The Achilles tendon (thick fibrous cord) is the strongest tendon of the body. It is also the largest tendon which connects the muscles of your calf to the heel bone. Movement of this tendon allows us to run, walk and jump.

What is Achilles tendon?

Despite its strength, the Achilles tendon is quite vulnerable to injury because during high impact activities (participation in sports) the tendon bears the weight of the entire body. Also, the tendon has limited blood supply and this delays the speed of recovery.

What is Achilles tendon repair surgery?

A surgery to repair a tear or rupture of the Achilles tendon is termed as Achilles tendon repair surgery. It is usually performed by an orthopedic surgeon specialized in treating musculoskeletal problems of foot and ankle. The surgery aims at restoring the structure and function of the tendon.

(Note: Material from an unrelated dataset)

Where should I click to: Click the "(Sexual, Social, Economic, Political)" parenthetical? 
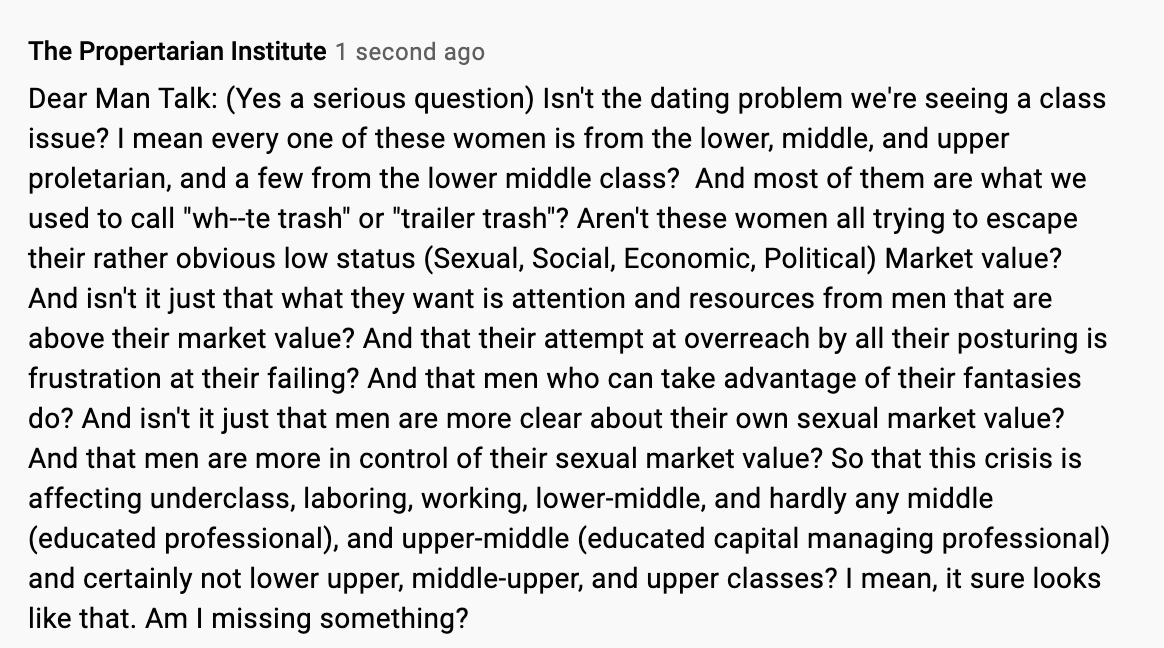pyautogui.click(x=651, y=260)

Who are candidates for Achilles tendon repair surgery?

Achilles tendon injury is common among both young and elderly patients. Athletes involved in impact sports such as basketball, football or rugby quite often injure their Achilles tendon. Also, individuals playing recreational sports (cricket, badminton etc.) without proper warm up and sports safety equipment are more prone to Achilles tendon injury. Patients diagnosed with following conditions are ideal candidates for the surgery-

  • Achilles tendon tear: happens when sudden strong force is applied e.g. falling from a height or sudden outward movement of the ankle joint.
  • Achilles tendon rupture: happens during tough physical activity, high intensity impact or direct trauma to the tendon
  • Achilles tendinosis or tendinitis: inflammation of the tendon mostly due to inappropriate running or jumping techniques
  • Achilles tendinopathy: degeneration of the tendon due to overuse or repeated stress resulting in micro trauma
  • Foot deformities: such as Charcot foot (foot losing its shape) or Hagglunds deformity (bony enlargement of the heel where Achilles tendon is inserted)
  • Plantar fasciitis: inflammation of the plantar fascia (thick fibrous band that connects heel to the toes)

What are risk factors for Achilles tendon injury?

  • Age: injury is most common in patients between 30 to 40 years of age
  • Sex: Achilles tendon injury is more common in men than in females
  • Osteoarthritis of ankle joint: degenerative disease of the joint causing wear and tear of the ligaments surrounding the ankle joint
  • Prolonged use of steroid injections: steroid injections into the ankle joint for reducing pain, might cause weakness of the adjacent soft tissue structures. Thus, increasing the risk of Achilles tendon rupture.
  • Certain antibiotics
  • Obesity

What are symptoms of Achilles tendon injury?

  • Hearing a pop sound when injury occurs
  • Pain over calf region
  • Heel pain
  • Swelling near the heel
  • Inability to stand tip toe on the injured leg
  • Leg weakness
  • Difficulty standing or walking

How is Achilles tendon injury diagnosed?

In case you are experiencing any of the above-mentioned symptoms, then you should immediately visit your doctor. He/she will take the following steps before confirming the diagnosis

  • Medical history: your doctor will take an elaborate medical history and ask questions regarding onset of symptoms, severity of symptoms, daily activity engagement and sports participation (if any).
  • Physical examination: Next, your doctor will perform a thorough physical examination and look for any kind of swelling, tenderness or deformity of the ankle joint.
  • Diagnostic tests: your doctor may advise you to undergo ultrasound or MRI (magnetic resonance imaging) of the ankle joint to determine extent of injury. Additional blood tests may also be performed.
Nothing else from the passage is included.